■ DO THIS ■
Extract each line of the records below that contains the word "Task". Case counts.

■ EXTRACTED MATERIAL ■

########################################

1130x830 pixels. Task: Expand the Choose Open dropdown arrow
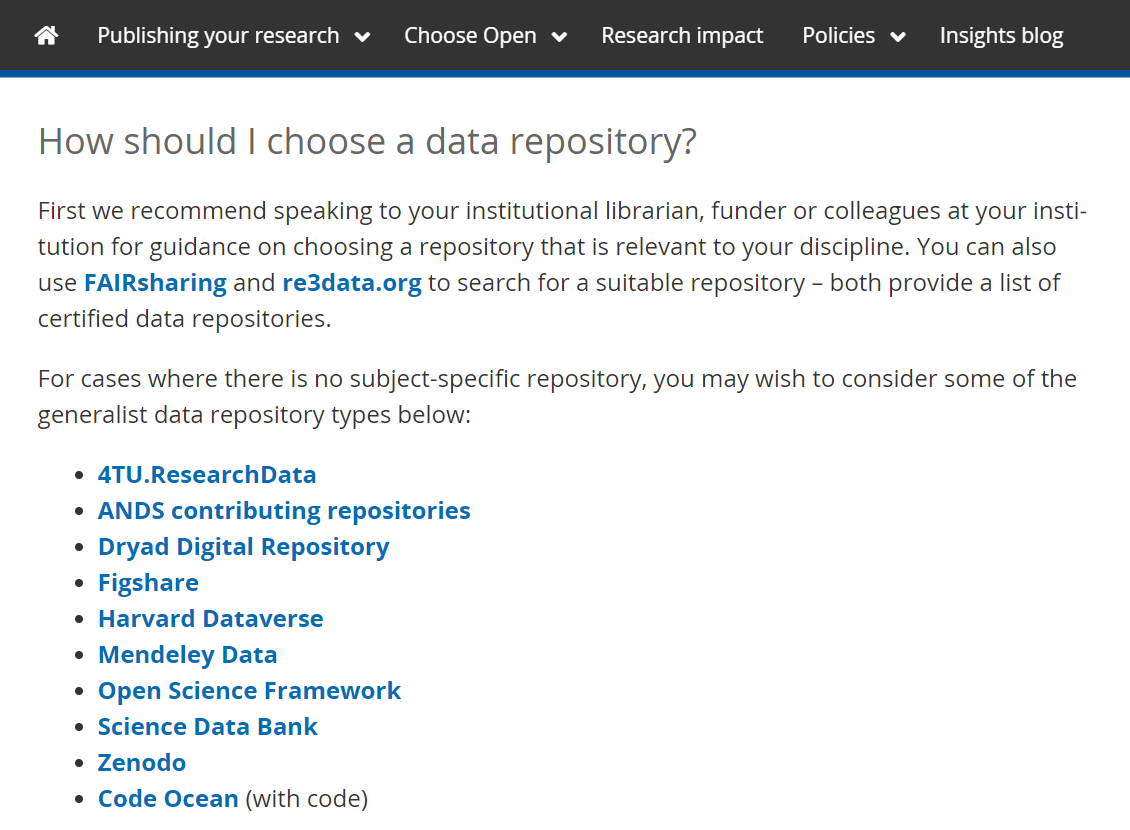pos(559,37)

########################################

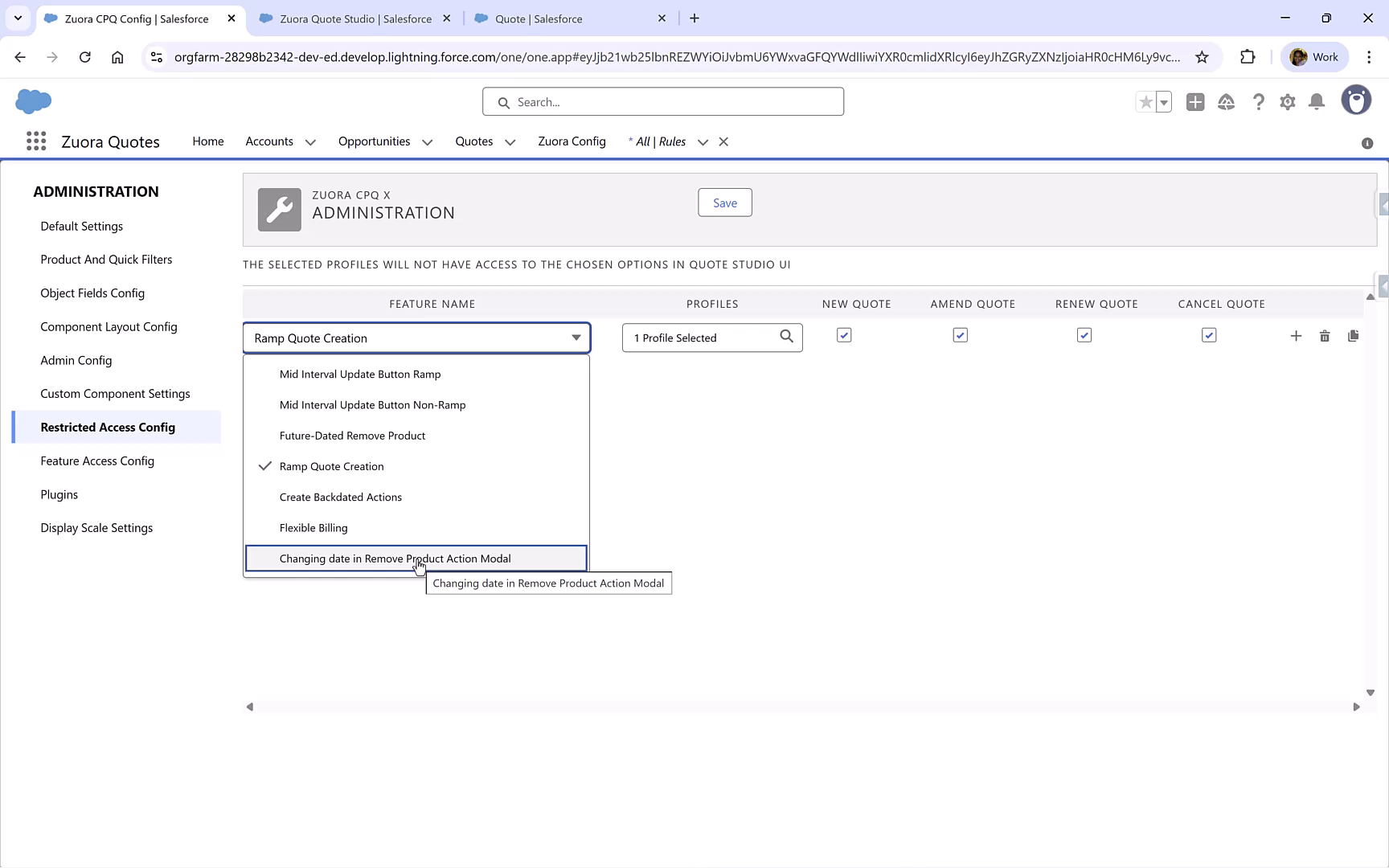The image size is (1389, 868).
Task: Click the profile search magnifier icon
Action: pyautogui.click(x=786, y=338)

########################################

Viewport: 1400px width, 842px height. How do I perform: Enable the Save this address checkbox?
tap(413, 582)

########################################

■ EXERCISE ANSWER ■
1130x830 pixels. Task: Expand the Choose Open dropdown arrow
Task: Click the profile search magnifier icon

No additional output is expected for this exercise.